The University of Washington Palliative Medicine Fellowship Program utilizes comprehensive inpatient, outpatient, long term care, hospice, and community experiences in several facilities to support fellow education.

By rotating at multiple sites, fellows learn from diverse patient populations which enhances their experience and training and supports the fellows in learning to provide culturally responsive and trauma informed care. Fellows have the opportunity to work with and learn from transplant patients, immigrant and refugee patients, historically marginalized patients, patients from diverse socio-economic backgrounds, unhoused patients. 

We have strong faculty and interprofessional team role models in research, education, and clinical care for our fellows, who will be the future leaders of palliative medicine. Previous fellows have a 100% HPM board pass rate. 

There are 3 clinical training pathways:

  • Adult Track
  • Pediatric Track
  • Geri-Pal Track (under development)

INTERDISCIPLINARY TEAM

Fellows work closely with interprofessional team members at all rotation sites. This enables fellows to broaden their depth and scope of palliative care in order to best support patients and families. It also offers fellows the opportunity to build skills as team members and as team leaders.

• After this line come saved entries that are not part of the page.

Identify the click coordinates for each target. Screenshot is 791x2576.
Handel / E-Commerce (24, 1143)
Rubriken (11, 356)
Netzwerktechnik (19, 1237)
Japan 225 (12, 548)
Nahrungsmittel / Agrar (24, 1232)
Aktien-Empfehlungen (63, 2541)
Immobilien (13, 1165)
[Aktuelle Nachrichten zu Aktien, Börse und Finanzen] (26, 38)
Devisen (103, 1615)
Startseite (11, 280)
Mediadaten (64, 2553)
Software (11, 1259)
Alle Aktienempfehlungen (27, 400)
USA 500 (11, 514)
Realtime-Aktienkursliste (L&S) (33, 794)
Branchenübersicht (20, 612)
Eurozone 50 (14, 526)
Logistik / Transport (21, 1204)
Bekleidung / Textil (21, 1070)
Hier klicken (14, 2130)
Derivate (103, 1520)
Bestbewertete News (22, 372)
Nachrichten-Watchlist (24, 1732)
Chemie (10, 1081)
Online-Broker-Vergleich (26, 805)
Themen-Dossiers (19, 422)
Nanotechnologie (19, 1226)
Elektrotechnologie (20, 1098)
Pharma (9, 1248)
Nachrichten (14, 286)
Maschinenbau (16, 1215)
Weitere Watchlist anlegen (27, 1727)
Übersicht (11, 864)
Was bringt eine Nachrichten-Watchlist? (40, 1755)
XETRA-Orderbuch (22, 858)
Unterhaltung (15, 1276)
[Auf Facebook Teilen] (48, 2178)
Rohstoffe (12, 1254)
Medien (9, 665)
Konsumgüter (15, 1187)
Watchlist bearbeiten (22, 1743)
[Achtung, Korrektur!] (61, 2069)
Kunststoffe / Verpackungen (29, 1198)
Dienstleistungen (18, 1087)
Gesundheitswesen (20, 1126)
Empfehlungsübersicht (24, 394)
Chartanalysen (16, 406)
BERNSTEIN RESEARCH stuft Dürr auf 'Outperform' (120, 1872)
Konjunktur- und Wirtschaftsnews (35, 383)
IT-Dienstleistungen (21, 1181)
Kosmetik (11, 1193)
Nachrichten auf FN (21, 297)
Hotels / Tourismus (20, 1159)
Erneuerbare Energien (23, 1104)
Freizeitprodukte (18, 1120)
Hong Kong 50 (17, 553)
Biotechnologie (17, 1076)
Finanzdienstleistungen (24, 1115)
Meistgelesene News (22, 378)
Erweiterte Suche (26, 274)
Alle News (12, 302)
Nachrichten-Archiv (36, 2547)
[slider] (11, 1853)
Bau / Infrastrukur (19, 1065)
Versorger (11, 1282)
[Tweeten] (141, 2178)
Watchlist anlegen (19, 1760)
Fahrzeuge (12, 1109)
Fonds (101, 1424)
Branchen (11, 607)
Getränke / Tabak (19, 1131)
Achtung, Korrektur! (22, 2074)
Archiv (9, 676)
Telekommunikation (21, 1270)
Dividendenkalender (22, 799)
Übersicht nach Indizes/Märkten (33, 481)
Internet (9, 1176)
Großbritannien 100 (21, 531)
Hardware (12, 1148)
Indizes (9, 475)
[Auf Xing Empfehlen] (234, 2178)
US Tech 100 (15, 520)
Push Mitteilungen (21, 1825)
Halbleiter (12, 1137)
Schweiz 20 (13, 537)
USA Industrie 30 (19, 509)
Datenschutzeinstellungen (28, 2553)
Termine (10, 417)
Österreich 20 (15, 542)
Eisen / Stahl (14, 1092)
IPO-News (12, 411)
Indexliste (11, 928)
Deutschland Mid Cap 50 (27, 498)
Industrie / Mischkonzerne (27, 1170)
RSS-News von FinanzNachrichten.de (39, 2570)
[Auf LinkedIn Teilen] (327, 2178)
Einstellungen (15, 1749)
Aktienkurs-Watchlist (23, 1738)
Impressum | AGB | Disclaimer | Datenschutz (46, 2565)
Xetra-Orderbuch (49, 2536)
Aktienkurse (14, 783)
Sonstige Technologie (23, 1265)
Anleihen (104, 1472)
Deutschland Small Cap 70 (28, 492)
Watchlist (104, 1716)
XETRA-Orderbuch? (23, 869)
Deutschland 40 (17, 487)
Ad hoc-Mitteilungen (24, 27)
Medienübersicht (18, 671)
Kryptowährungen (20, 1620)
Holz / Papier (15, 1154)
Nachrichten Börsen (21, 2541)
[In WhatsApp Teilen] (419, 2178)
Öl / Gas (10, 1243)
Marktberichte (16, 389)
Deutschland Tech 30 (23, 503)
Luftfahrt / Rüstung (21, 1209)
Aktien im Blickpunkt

Fellows will work with interprofessional team members from many different disciplines including, but not limited to, social work, nursing, nursing aides, chaplaincy, pharmacy, occupational and physical therapy, bereavement support, music, writing and art therapy, child life and psychology.

WELLNESS

We recognize the emotionally intense nature of working in hospice and palliative medicine. In order to sustain longevity in the field, which is what we hope for all our fellows, it is important for fellows to identify and cultivate their own unique wellness skills. In order for fellows to have the bandwidth to focus on their own wellness, we feel it important that they have time. As such there is no required night or weekend call aside from 1-2 acting attending experiences at the end of the fellowship. We hope that fellows use their time to explore their interests, explore the PNW and participate in whatever brings them fulfillment. 

Fellows also have facilitated monthly meetings to support reflection and a space for debriefing

TEACHING SKILLS

Fellows gain important teaching skills during the fellowship. During consultation and hospice visits, they gain experiential knowledge by seeing teaching skills modeled by hospice staff and faculty. These skills are expanded in more formal settings such as grand rounds, professional development seminars, team meetings and journal club.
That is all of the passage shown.